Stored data

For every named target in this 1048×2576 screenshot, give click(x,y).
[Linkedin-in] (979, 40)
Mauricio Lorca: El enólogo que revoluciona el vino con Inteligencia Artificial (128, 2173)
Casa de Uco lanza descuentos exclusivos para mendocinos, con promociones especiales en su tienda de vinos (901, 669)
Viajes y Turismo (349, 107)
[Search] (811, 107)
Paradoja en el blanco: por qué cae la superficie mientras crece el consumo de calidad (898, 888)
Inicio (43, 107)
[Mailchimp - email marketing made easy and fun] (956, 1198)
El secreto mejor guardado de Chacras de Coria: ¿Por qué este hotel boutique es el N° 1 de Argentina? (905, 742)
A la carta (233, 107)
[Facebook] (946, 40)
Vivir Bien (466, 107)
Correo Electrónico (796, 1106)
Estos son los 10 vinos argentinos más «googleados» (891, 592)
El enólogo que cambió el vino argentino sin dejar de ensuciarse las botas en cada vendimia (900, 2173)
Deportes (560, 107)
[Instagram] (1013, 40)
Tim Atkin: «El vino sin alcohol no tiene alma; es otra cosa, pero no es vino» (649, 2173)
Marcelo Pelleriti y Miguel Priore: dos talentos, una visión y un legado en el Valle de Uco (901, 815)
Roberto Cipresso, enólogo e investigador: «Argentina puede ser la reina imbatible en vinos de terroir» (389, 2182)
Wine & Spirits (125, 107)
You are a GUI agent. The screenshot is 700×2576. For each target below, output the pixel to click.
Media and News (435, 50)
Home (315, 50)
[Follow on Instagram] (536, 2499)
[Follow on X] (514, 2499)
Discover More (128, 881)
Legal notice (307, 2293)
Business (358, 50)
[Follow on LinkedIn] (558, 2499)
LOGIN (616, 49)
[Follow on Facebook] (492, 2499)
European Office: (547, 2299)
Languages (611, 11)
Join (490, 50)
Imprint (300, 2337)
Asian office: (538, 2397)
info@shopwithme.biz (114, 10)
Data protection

# Your instructions
Copy the records. Each line should match exactly.

# Written reply
For every named target in this 1048×2576 screenshot, give click(x,y).
[Linkedin-in] (979, 40)
Mauricio Lorca: El enólogo que revoluciona el vino con Inteligencia Artificial (128, 2173)
Casa de Uco lanza descuentos exclusivos para mendocinos, con promociones especiales en su tienda de vinos (901, 669)
Viajes y Turismo (349, 107)
[Search] (811, 107)
Paradoja en el blanco: por qué cae la superficie mientras crece el consumo de calidad (898, 888)
Inicio (43, 107)
[Mailchimp - email marketing made easy and fun] (956, 1198)
El secreto mejor guardado de Chacras de Coria: ¿Por qué este hotel boutique es el N° 1 de Argentina? (905, 742)
A la carta (233, 107)
[Facebook] (946, 40)
Vivir Bien (466, 107)
Correo Electrónico (796, 1106)
Estos son los 10 vinos argentinos más «googleados» (891, 592)
El enólogo que cambió el vino argentino sin dejar de ensuciarse las botas en cada vendimia (900, 2173)
Deportes (560, 107)
[Instagram] (1013, 40)
Tim Atkin: «El vino sin alcohol no tiene alma; es otra cosa, pero no es vino» (649, 2173)
Marcelo Pelleriti y Miguel Priore: dos talentos, una visión y un legado en el Valle de Uco (901, 815)
Roberto Cipresso, enólogo e investigador: «Argentina puede ser la reina imbatible en vinos de terroir» (389, 2182)
Wine & Spirits (125, 107)
You are a GUI agent. The screenshot is 700×2576. For each target below, output the pixel to click.
Media and News (435, 50)
Home (315, 50)
[Follow on Instagram] (536, 2499)
[Follow on X] (514, 2499)
Discover More (128, 881)
Legal notice (307, 2293)
Business (358, 50)
[Follow on LinkedIn] (558, 2499)
LOGIN (616, 49)
[Follow on Facebook] (492, 2499)
European Office: (547, 2299)
Languages (611, 11)
Join (490, 50)
Imprint (300, 2337)
Asian office: (538, 2397)
info@shopwithme.biz (114, 10)
Data protection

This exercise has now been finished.